### SET PROBLEM A
Please rewrite the paragraph of the shale fracturing text that begins "Shales are layered sedimentary rocks" as a bulleted list, keeping its main facts.
### SET PROBLEM B
In the shale fracturing text, which facility produced the X-ray beam used to acquire the microtomography images?

===== TEXT SHOWN =====

Shales are layered sedimentary rocks, which can be almost impermeable for fluids and act as seals and cap-rocks, or if a shale layer hosts a fracture network, it can act as a fluid reservoir and/or conduit. Organic-rich shales contain organic matter - kerogen, which can transform from solid-state to oil and gas during burial and exposure to a suitable temperature. When hydrocarbons are expelled from the organic matter due to maturation, pore-pressure increases, which drives the propagation of hydraulic fractures, a mechanism identified to explain oil and gas primary migration. Density, geometry, extension, and connectivity of the final fracture network depend on the combination of the heating conditions and history of external loading experienced by the shale. Here, we have performed a series of rock physics experiments where organic-rich shale samples were heated, under in situ conditions, and the development of microfractures was imaged through time. We used the high-energy X-ray beam produced at the European Synchrotron Radiation Facility to acquire dynamic microtomography images and monitor different modes of shale deformation in-situ in 3D. We reproduced natural conditions of the shale deformation processes using a combination of axial load, confining pressure, and heating of the shale samples. Shales feature natural sedimentary laminations and hydraulic fractures propagate parallel to these laminae if no overburden stress is applied. However, if the principal external load becomes vertical, perpendicular to the shale lamination, the fracture propagation direction can deviate from the horizontal one. Together horizontal and vertical fractures form a three-dimensional connected fracture network, which provides escaping pathways for generated hydrocarbons. Our experiments demonstrate that tight shale rocks, which are often considered impermeable, could host transient episodes of micro-fracturing and high permeability during burial history.

===== DATA EXCERPT =====

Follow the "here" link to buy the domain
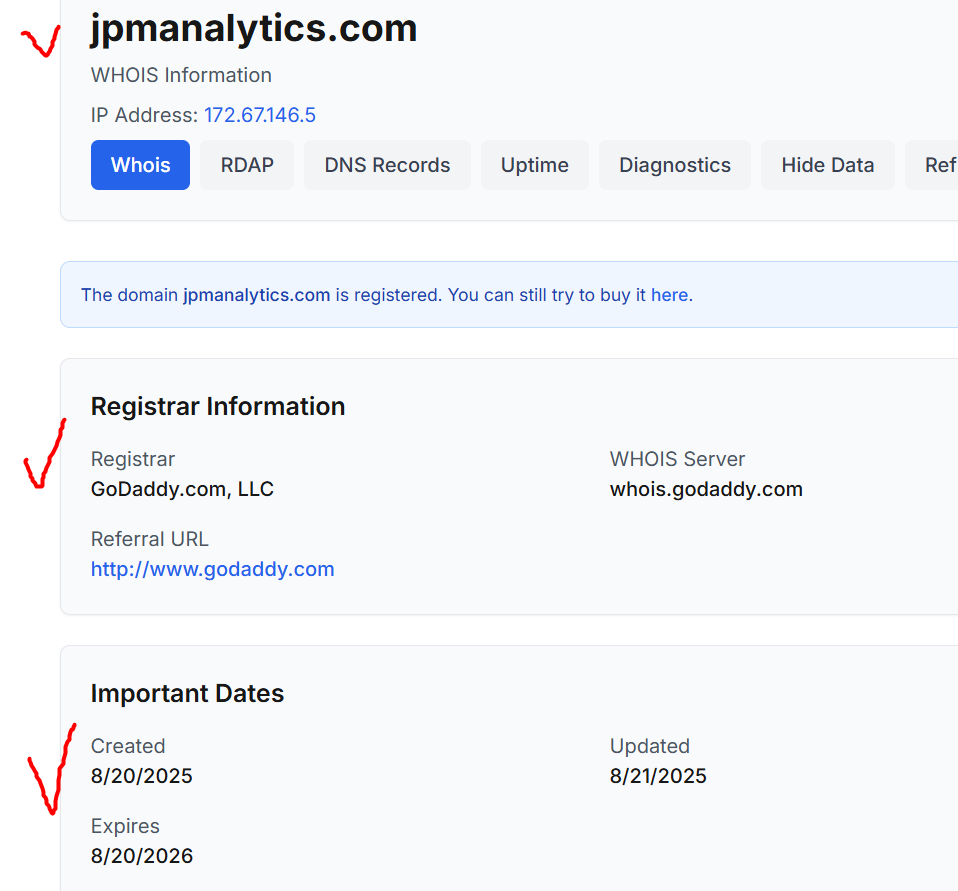958x891 pixels. (x=669, y=295)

=====

### OUTPUT A
- Shales are layered sedimentary rocks. They can be nearly impermeable and act as seals and cap-rocks. A shale layer with a fracture network can instead serve as a fluid reservoir and/or conduit.
- Organic-rich shales contain kerogen, which can change from solid to oil and gas during burial at a suitable temperature.
- As maturation expels hydrocarbons, pore pressure rises and drives hydraulic fractures. This mechanism has been identified to explain the primary migration of oil and gas.
- The density, geometry, extension and connectivity of the final fracture network depend on the shale's heating conditions and its history of external loading.
- In a series of rock physics experiments, organic-rich shale samples were heated under in situ conditions. Natural conditions were reproduced with axial load, confining pressure and heating.
- Microfracture development was imaged over time in 3D with dynamic microtomography, using the high-energy X-ray beam of the European Synchrotron Radiation Facility.
- Without overburden stress, hydraulic fractures propagate parallel to the shale's sedimentary laminations. When the principal external load is vertical, perpendicular to the lamination, fractures can deviate from horizontal.
- Together, horizontal and vertical fractures form a connected 3D network that provides escape pathways for generated hydrocarbons.
- Tight shales, often considered impermeable, could therefore host transient episodes of micro-fracturing and high permeability during burial history.

### OUTPUT B
The European Synchrotron Radiation Facility.